* [WHAT TO WORK ON]: Could you rescale the listing below from its first line through the line holding "tap(145, 565)", inclusive, repeating every line with the requests kept but with each tap coordinate multiplied by 1.85 and rounded to a whole number, halves going up? Leave the pictures out.

[start of TASK MATERIAL]

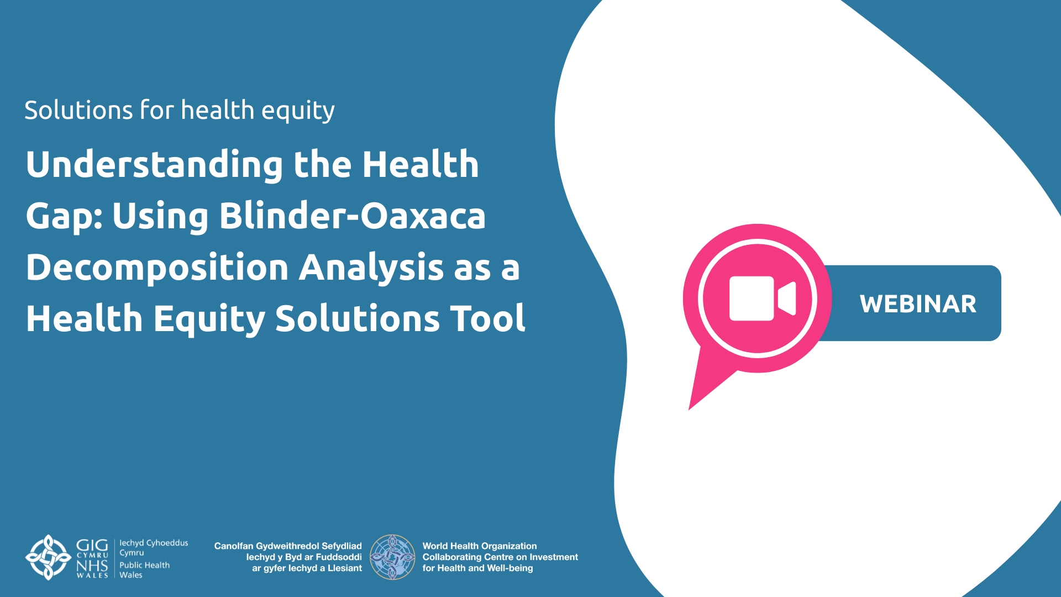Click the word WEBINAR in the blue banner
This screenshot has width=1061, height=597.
tap(918, 304)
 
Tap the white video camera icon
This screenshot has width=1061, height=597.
tap(763, 298)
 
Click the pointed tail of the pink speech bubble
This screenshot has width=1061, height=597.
tap(690, 409)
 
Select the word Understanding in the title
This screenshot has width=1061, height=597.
tap(154, 165)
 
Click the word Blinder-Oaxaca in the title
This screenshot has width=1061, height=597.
tap(353, 216)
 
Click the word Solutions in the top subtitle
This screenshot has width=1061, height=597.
tap(79, 110)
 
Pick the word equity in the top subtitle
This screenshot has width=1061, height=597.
tap(298, 111)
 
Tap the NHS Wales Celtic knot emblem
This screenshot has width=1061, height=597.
tap(49, 557)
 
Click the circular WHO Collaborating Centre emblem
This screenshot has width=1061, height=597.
tap(392, 557)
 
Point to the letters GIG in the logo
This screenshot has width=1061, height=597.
tap(92, 545)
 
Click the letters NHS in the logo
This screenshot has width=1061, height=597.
tap(92, 566)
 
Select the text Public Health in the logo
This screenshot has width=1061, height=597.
tap(145, 565)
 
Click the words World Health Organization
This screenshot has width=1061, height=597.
tap(480, 546)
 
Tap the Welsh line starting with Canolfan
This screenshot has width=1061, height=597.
tap(288, 546)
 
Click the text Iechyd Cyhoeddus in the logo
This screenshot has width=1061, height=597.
tap(154, 543)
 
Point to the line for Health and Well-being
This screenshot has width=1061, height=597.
tap(478, 568)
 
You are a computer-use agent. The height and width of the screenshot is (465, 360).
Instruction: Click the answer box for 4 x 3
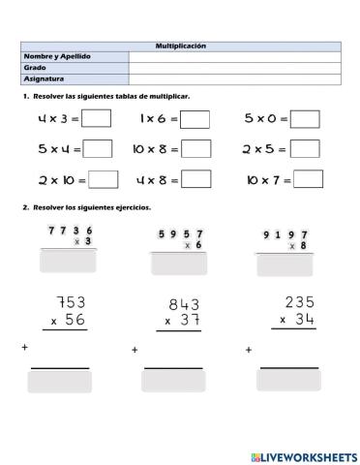(x=97, y=118)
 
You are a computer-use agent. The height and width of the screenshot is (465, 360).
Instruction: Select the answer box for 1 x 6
(x=195, y=119)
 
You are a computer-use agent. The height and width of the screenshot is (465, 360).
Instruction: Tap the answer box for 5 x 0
(x=306, y=118)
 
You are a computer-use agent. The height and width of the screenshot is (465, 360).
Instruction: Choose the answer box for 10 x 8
(x=196, y=148)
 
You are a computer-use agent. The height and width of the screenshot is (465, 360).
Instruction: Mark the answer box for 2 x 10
(x=104, y=179)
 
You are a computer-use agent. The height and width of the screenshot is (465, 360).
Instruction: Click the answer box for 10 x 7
(x=308, y=179)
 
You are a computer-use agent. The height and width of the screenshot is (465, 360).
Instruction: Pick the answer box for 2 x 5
(x=306, y=148)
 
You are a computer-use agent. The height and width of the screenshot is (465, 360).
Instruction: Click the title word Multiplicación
(x=181, y=46)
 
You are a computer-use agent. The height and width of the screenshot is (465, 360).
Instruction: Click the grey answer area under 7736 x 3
(x=69, y=261)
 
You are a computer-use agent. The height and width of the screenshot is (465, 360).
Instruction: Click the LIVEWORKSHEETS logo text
(x=303, y=454)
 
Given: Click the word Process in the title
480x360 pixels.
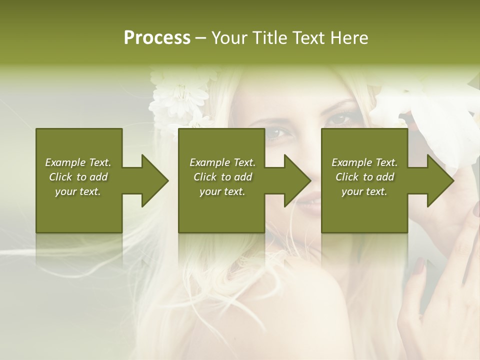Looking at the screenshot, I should click(157, 38).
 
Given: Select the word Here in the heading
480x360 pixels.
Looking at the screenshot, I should click(350, 38).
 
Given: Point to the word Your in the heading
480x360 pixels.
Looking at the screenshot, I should click(228, 38).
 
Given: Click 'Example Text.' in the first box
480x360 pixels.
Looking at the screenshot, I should click(78, 162).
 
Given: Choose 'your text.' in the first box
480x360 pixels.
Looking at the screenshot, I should click(78, 192).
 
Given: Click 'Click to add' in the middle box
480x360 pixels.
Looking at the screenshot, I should click(222, 177).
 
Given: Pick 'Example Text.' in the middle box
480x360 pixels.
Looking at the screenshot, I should click(222, 162).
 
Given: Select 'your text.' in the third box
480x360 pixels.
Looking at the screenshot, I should click(364, 192).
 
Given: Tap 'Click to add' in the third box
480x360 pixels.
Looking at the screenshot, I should click(364, 177).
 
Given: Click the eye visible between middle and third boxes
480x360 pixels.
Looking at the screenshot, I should click(278, 134).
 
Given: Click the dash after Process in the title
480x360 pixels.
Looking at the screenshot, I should click(201, 38).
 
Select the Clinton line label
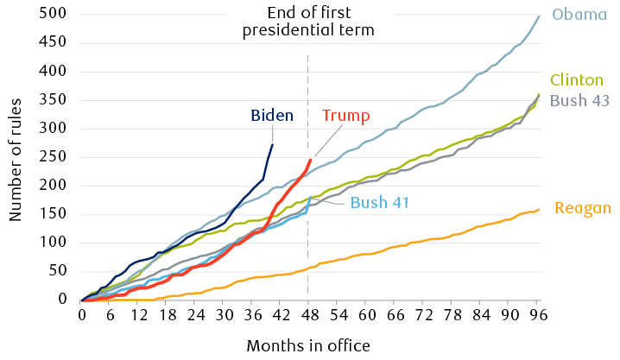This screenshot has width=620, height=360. (x=576, y=79)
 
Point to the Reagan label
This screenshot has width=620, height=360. (x=584, y=208)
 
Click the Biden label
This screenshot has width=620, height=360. (x=272, y=115)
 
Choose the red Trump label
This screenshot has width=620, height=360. (x=345, y=116)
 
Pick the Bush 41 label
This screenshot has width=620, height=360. (x=379, y=204)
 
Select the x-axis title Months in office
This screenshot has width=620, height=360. (x=308, y=345)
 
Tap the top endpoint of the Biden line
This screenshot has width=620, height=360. (x=273, y=142)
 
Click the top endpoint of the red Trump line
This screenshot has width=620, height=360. (x=310, y=160)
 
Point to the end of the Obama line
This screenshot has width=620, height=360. (x=538, y=16)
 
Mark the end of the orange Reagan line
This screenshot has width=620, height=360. (x=538, y=209)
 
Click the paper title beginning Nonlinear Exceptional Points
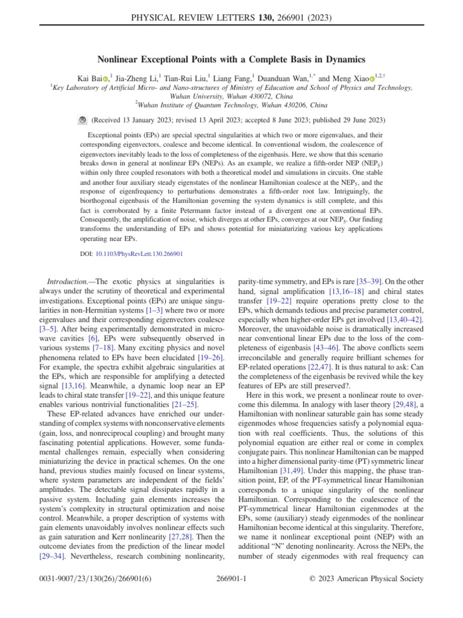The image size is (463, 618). click(x=232, y=59)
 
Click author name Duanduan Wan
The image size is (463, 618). click(x=285, y=78)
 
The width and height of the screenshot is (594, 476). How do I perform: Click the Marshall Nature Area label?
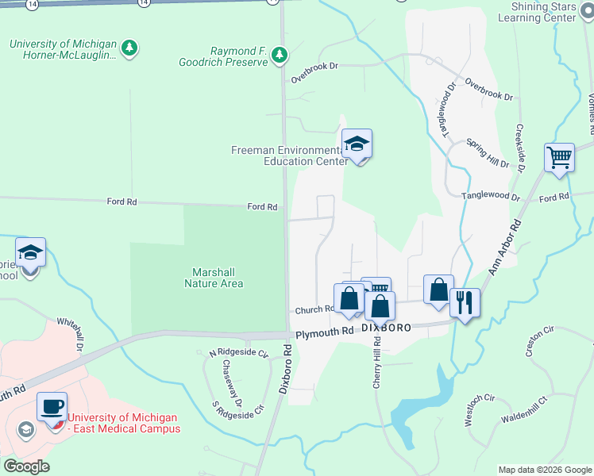[214, 278]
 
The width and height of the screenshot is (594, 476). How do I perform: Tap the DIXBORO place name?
[387, 326]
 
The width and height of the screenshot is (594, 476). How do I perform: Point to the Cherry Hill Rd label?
[378, 362]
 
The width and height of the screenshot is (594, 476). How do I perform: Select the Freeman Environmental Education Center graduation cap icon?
[357, 144]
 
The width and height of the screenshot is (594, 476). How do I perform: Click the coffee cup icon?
[52, 406]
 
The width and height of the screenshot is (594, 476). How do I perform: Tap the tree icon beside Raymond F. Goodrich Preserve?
[279, 55]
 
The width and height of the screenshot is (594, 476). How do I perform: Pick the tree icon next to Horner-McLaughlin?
[130, 49]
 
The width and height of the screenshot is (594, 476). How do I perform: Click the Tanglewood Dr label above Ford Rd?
[491, 196]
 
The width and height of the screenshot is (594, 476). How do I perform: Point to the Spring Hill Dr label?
[487, 152]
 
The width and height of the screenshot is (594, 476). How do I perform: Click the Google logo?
[26, 466]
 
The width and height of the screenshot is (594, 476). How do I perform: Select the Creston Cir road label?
[538, 336]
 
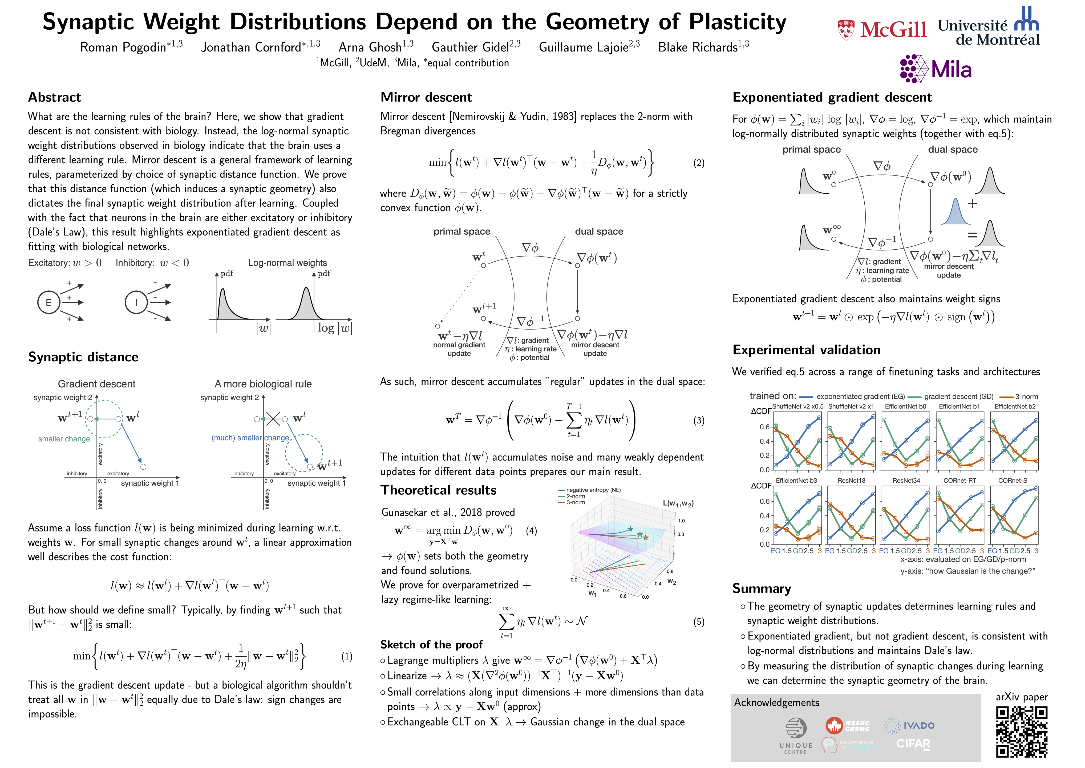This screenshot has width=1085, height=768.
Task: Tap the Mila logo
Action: (x=936, y=69)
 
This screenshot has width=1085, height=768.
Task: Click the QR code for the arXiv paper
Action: (x=1022, y=731)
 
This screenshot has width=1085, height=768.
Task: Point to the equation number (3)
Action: (x=698, y=421)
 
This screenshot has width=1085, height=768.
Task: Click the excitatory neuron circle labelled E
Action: (x=49, y=302)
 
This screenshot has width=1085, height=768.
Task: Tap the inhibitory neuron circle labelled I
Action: (x=136, y=302)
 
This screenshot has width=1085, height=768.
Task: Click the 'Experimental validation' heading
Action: (x=806, y=350)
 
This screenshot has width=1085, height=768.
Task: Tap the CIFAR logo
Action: (x=913, y=744)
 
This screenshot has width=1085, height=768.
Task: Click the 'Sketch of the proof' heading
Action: (x=431, y=645)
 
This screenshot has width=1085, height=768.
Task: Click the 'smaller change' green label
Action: (x=64, y=439)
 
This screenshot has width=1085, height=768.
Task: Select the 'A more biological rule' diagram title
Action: (x=263, y=384)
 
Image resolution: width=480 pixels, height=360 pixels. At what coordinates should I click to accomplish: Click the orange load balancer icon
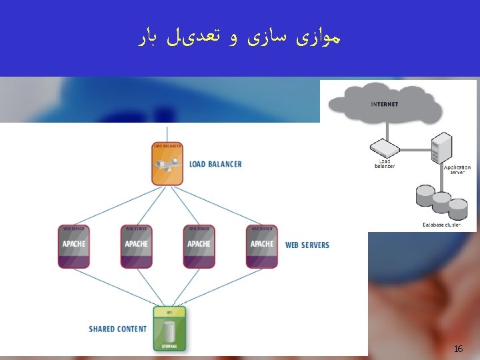(x=167, y=164)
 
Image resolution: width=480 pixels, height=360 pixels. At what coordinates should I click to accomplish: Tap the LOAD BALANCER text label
(x=215, y=164)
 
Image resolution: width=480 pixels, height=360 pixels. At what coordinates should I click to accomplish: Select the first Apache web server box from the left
(x=73, y=246)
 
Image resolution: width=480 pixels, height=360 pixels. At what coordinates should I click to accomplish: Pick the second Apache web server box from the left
(x=136, y=246)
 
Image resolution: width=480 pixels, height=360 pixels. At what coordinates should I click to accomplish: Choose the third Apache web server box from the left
(x=199, y=246)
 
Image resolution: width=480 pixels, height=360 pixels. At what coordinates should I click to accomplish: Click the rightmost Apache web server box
(x=261, y=246)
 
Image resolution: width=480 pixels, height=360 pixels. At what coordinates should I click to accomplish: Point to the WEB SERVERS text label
(x=307, y=245)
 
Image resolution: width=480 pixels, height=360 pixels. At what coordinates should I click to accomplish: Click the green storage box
(x=169, y=329)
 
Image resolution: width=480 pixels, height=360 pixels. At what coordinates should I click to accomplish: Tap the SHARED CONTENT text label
(x=117, y=329)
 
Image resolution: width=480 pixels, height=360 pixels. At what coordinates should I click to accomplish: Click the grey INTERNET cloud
(x=385, y=104)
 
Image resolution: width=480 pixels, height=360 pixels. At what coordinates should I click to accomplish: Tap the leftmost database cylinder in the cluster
(x=425, y=195)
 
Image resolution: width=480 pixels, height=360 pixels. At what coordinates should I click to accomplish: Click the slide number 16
(x=458, y=349)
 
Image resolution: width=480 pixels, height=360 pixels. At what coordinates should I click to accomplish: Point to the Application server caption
(x=457, y=169)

[end of TASK MATERIAL]

* [CORRECT ANSWER]:
Click the word WEBINAR in the blue banner
This screenshot has width=1061, height=597.
tap(1698, 562)
 
Tap the white video camera icon
This screenshot has width=1061, height=597.
tap(1412, 551)
 
Click the pointed tail of the pink speech bubble
This screenshot has width=1061, height=597.
tap(1277, 757)
 
Select the word Understanding in the title
This screenshot has width=1061, height=597.
tap(285, 305)
 
Click the word Blinder-Oaxaca in the title
This screenshot has width=1061, height=597.
tap(653, 400)
 
Click the word Solutions in the top subtitle
This screenshot has width=1061, height=597.
tap(146, 204)
 
Pick the word equity in the top subtitle
This screenshot has width=1061, height=597.
tap(551, 205)
 
Tap the NHS Wales Celtic knot emblem
This screenshot has width=1061, height=597.
tap(91, 1030)
 
Click the circular WHO Collaborating Centre emblem
This screenshot has width=1061, height=597.
tap(725, 1030)
 
Point to the letters GIG in the logo
This screenshot has width=1061, height=597.
tap(170, 1008)
 
Click the letters NHS in the logo
This screenshot has width=1061, height=597.
tap(170, 1047)
 
Select the text Public Health in the logo
This screenshot has width=1061, height=597.
tap(268, 1045)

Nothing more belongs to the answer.